"""

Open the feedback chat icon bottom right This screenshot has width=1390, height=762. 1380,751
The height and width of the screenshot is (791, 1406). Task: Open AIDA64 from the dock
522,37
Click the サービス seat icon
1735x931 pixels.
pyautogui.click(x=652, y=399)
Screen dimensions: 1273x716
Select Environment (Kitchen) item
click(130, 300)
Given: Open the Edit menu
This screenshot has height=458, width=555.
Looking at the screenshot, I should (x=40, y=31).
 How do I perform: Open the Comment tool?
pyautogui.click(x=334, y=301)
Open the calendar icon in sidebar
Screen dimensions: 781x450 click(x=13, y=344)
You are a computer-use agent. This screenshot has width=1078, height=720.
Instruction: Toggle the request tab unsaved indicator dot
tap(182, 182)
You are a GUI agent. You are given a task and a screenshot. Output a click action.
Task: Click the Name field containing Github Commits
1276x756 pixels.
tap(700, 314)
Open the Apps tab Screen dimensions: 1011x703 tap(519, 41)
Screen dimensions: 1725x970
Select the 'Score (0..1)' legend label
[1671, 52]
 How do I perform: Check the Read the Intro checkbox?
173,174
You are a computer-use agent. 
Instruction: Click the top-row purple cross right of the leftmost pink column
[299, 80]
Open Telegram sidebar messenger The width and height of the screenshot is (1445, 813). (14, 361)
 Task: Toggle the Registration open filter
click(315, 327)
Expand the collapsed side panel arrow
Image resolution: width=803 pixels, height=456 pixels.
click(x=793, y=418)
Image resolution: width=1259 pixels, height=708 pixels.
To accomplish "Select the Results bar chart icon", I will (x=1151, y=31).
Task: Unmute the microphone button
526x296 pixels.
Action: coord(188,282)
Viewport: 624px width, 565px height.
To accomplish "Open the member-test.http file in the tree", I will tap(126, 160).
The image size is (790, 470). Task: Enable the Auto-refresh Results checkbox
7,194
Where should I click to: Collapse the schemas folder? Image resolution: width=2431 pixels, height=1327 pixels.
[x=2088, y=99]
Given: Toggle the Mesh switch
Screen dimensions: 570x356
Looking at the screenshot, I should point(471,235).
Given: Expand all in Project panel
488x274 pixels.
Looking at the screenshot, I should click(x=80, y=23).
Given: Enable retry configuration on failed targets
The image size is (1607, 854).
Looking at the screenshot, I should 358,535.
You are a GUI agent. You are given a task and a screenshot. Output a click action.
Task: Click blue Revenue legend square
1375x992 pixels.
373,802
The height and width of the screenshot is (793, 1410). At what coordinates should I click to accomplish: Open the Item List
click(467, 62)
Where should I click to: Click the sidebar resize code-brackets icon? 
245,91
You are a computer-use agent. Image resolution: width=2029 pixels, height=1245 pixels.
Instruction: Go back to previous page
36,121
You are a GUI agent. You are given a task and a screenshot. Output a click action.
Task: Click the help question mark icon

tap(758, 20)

"""

Problem to work on: Starting with the line with "You are a computer-use agent. This" above and going on through the line with "You are a computer-use agent. Image", transcribe every line exactly, both ends included, and add nothing.

Task answer:
You are a computer-use agent. This screenshot has width=1078, height=720.
Instruction: Toggle the request tab unsaved indicator dot
tap(182, 182)
You are a GUI agent. You are given a task and a screenshot. Output a click action.
Task: Click the Name field containing Github Commits
1276x756 pixels.
tap(700, 314)
Open the Apps tab Screen dimensions: 1011x703 tap(519, 41)
Screen dimensions: 1725x970
Select the 'Score (0..1)' legend label
[1671, 52]
 How do I perform: Check the Read the Intro checkbox?
173,174
You are a computer-use agent. 
Instruction: Click the top-row purple cross right of the leftmost pink column
[299, 80]
Open Telegram sidebar messenger The width and height of the screenshot is (1445, 813). (14, 361)
 Task: Toggle the Registration open filter
click(315, 327)
Expand the collapsed side panel arrow
Image resolution: width=803 pixels, height=456 pixels.
click(x=793, y=418)
Image resolution: width=1259 pixels, height=708 pixels.
To accomplish "Select the Results bar chart icon", I will (x=1151, y=31).
Task: Unmute the microphone button
526x296 pixels.
Action: coord(188,282)
Viewport: 624px width, 565px height.
To accomplish "Open the member-test.http file in the tree", I will tap(126, 160).
The image size is (790, 470). Task: Enable the Auto-refresh Results checkbox
7,194
Where should I click to: Collapse the schemas folder? Image resolution: width=2431 pixels, height=1327 pixels.
[x=2088, y=99]
Given: Toggle the Mesh switch
Screen dimensions: 570x356
Looking at the screenshot, I should point(471,235).
Given: Expand all in Project panel
488x274 pixels.
Looking at the screenshot, I should click(x=80, y=23).
Given: Enable retry configuration on failed targets
The image size is (1607, 854).
Looking at the screenshot, I should 358,535.
You are a GUI agent. You are given a task and a screenshot. Output a click action.
Task: Click blue Revenue legend square
1375x992 pixels.
373,802
The height and width of the screenshot is (793, 1410). At what coordinates should I click to accomplish: Open the Item List
click(467, 62)
Where should I click to: Click the sidebar resize code-brackets icon? 
245,91
You are a computer-use agent. Image resolution: width=2029 pixels, height=1245 pixels.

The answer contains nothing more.